A particle is moing with a velocity of `10m//s` towards east. After 10s its velocity changes to `10m//s` towards north. Its average acceleration is:-

To find the average acceleration of the particle, we need to determine the change in velocity and then divide it by the time interval. Let's break down the problem step by step. ### Step-by-Step Solution: 1. **Identify Initial and Final Velocities:** - Initial velocity (\(\vec{v_i}\)): \(10 \, \text{m/s}\) towards east. In vector form, this is \(10 \, \hat{i}\). - Final velocity (\(\vec{v_f}\)): \(10 \, \text{m/s}\) towards north.

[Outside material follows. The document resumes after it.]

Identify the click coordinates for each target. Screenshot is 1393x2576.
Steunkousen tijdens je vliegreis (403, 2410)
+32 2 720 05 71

In vector form, this is \(10 \, \hat{j}\). 2. **Calculate the Change in Velocity (\(\Delta \vec{v}\)):** \[ \Delta \vec{v} = \vec{v_f} - \vec{v_i} \] Substituting the given values: \[ \Delta \vec{v} = 10 \, \hat{j} - 10 \, \hat{i} \] So, \[ \Delta \vec{v} = -10 \, \hat{i} + 10 \, \hat{j} \] 3. **Determine the Time Interval (\(\Delta t\)):** \[ \Delta t = 10 \, \text{s} \] 4. **Calculate the Average Acceleration (\(\vec{a_{avg}}\)):** \[ \vec{a_{avg}} = \frac{\Delta \vec{v}}{\Delta t} \] Substituting the values: \[ \vec{a_{avg}} = \frac{-10 \, \hat{i} + 10 \, \hat{j}}{10} \] Simplifying: \[ \vec{a_{avg}} = -1 \, \hat{i} + 1 \, \hat{j} \] 5. **Find the Magnitude of the Average Acceleration:** The magnitude of \(\vec{a_{avg}}\) is given by: \[ |\vec{a_{avg}}| = \sqrt{(-1)^2 + (1)^2} \] \[ |\vec{a_{avg}}| = \sqrt{1 + 1} \] \[ |\vec{a_{avg}}| = \sqrt{2} \] \[ |\vec{a_{avg}}| = \sqrt{2} \, \text{m/s}^2 \] 6. **Determine the Direction of the Average Acceleration:** The direction is given by the vector components \(-1 \, \hat{i} + 1 \, \hat{j}\), which points towards the northwest. ### Final Answer: The average acceleration of the particle is \(\sqrt{2} \, \text{m/s}^2\) towards the northwest.